Freshwater Pelagarthrids are faring quite a bit better; though smaller, these more basal members of their family have a distinct advantage over their marine cousins: they are the only subfluvial group that retains the ability to walk on land and breathe air for short periods of time. All their relatives have, in the many years since taking that first dive below the waves, independently become fully aquatic, never venturing above the surface. Lake-dwellers like these, however, find it more useful to maintain an amphibious lifestyle, crawling from one body of water to another whenever conditions become unfavorable but never venturing so far away that their gills dry out. They are especially fond of reproducing in ephemeral pools where predators are rare, after which the mothers return to their permanent homes. This method is employed in dramatic fashion by the genus Tellotraversus, also known as the Puddle-Plague. These are born en masse in small puddles that form during the late summer in eastern Loxodia. Too small to survive in larger year-round ponds and rivers, they spend the first few weeks of their lives feasting on algae, detritus, and any small flies that end up stuck in the water. After reaching a suitable size (usually about half a centimeter) they all emerge together, traveling downhill as a single swarm that superficially resembles the Plague - so much so that they often cause alarm among arboreal woodlouse colonies until the pseudotree-dwellers notice that they lack the Plague's distinct odor and the fact that they eat nothing during their, on average, three-hour trek. Predators pick off up to 90% of the traveling youngsters; the greatest dangers are pillbirds, Flagelloculicids, and certain small rat species, depending on the local area. This social behavior is a one-time gathering, and the few that survive quickly disperse into the water to live solitary lives. They then shift to their adult diet, which incorporates freshwater basket-grasses and small amounts of carrion.

While several subflvial clades contain members that have convergently evolved the ability to survive in marine environments, one lineage that remains exclusively freshwater is the Hamotarsidae, a family of sharp-clawed riverine predators. While unable to compete with carnivorous fish in open water or with scuttlebugs on calmer lakebeds, their many legs allow them to grip smooth underwater rocks, holding fast against rapids that would sweep away any other creature caught in their currents. The Stoneclinger (Hamotarsus) uses this to its advantage, facing into the flow and allowing prey to come to it. With a pair of long, hook-tipped front legs, it can snag floating morsels in the blink of an eye.
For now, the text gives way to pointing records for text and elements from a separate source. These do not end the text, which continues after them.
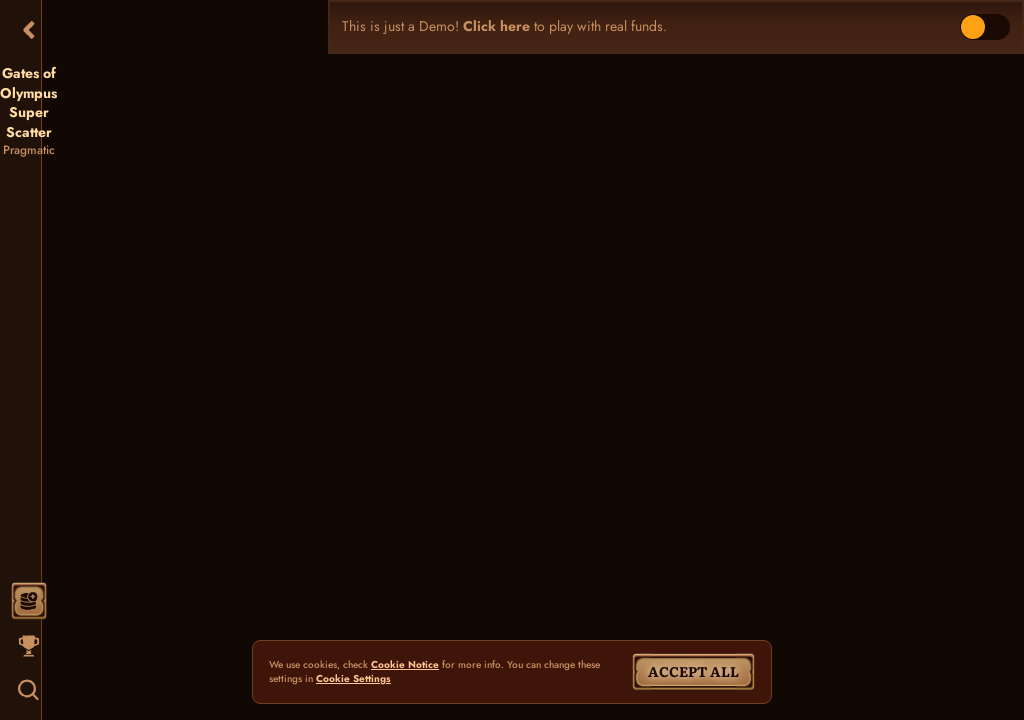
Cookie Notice (405, 665)
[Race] (29, 646)
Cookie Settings (353, 679)
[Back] (29, 30)
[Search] (29, 690)
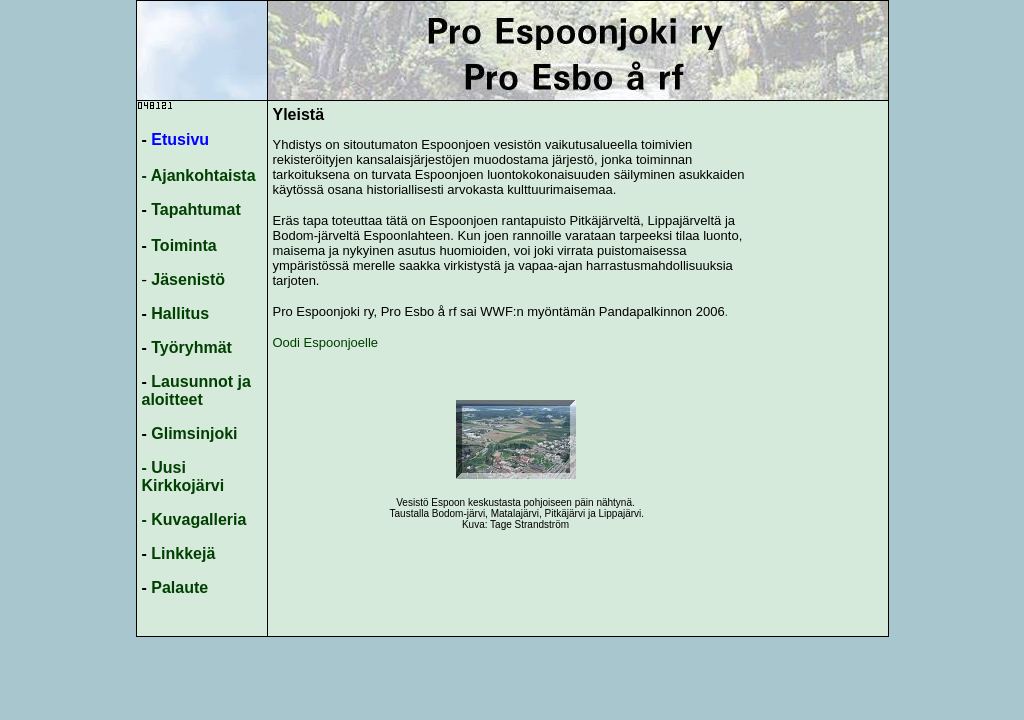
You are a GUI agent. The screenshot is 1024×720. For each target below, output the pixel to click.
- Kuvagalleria (194, 519)
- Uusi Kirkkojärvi (183, 476)
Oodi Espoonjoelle (327, 342)
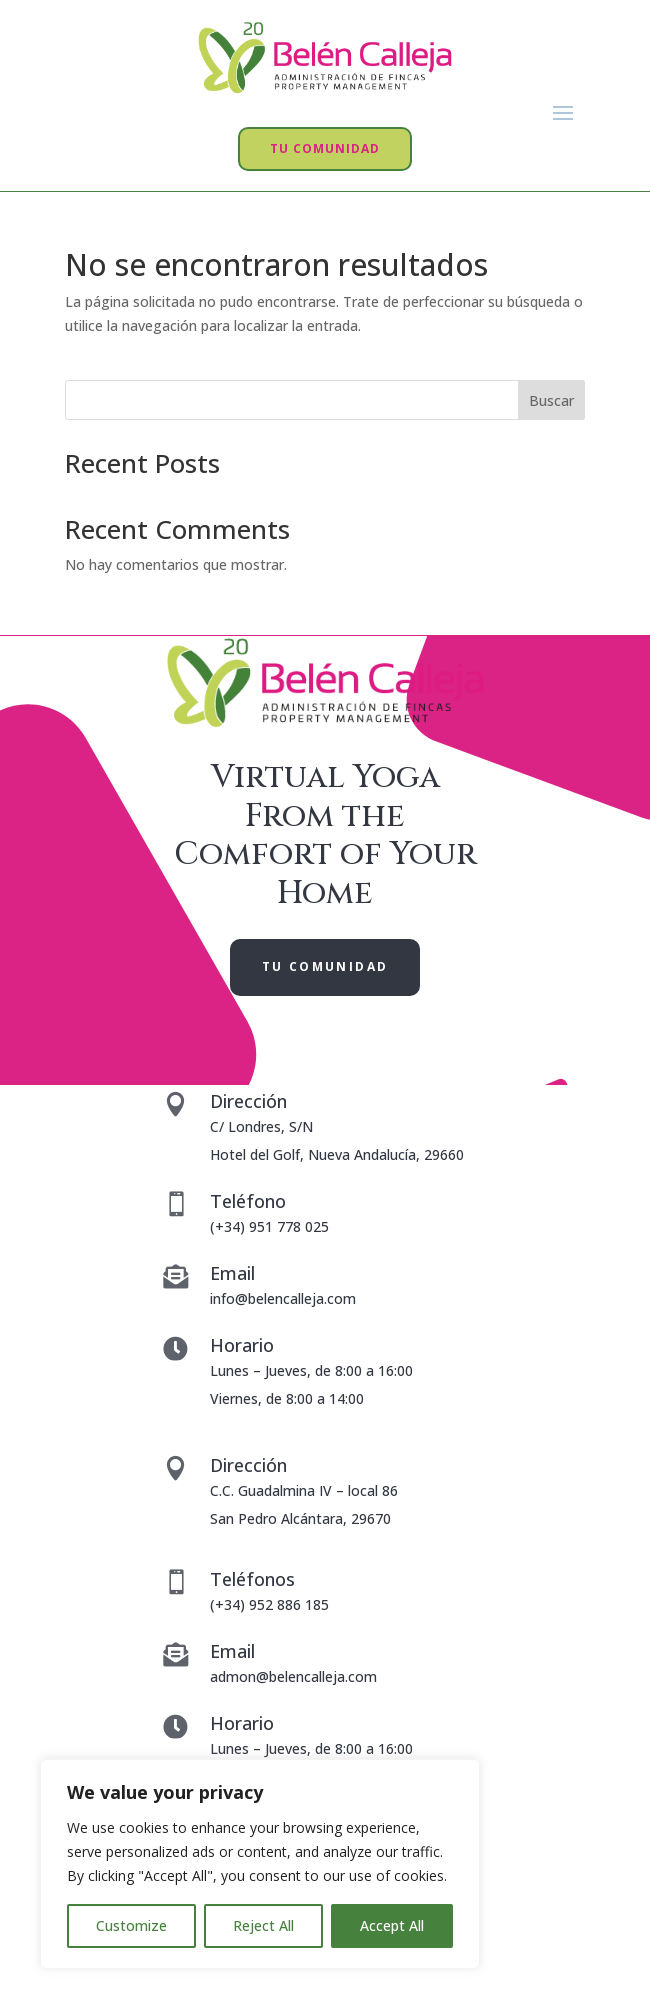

Despite its small size (no more than five centimeters), it can use this method to catch prey up to double its own size, including other isopods, larval and neotenic mosquitoes, and small fish. Their most pressing threats are large Scabognathus, a genus of Ailoxichthyids that have expanded beyond the borders of their ancestral lake to inhabit many other waterways across the Ailuropian-Loxodian northern regions. While normally algivorous, their strong, scraping jaws also lend themselves to a cracking the tough, flat shells of Hamotarsids, and they often cannot resist snacking on the stoneclingers they find atop the algae-covered rocks they regularly scour.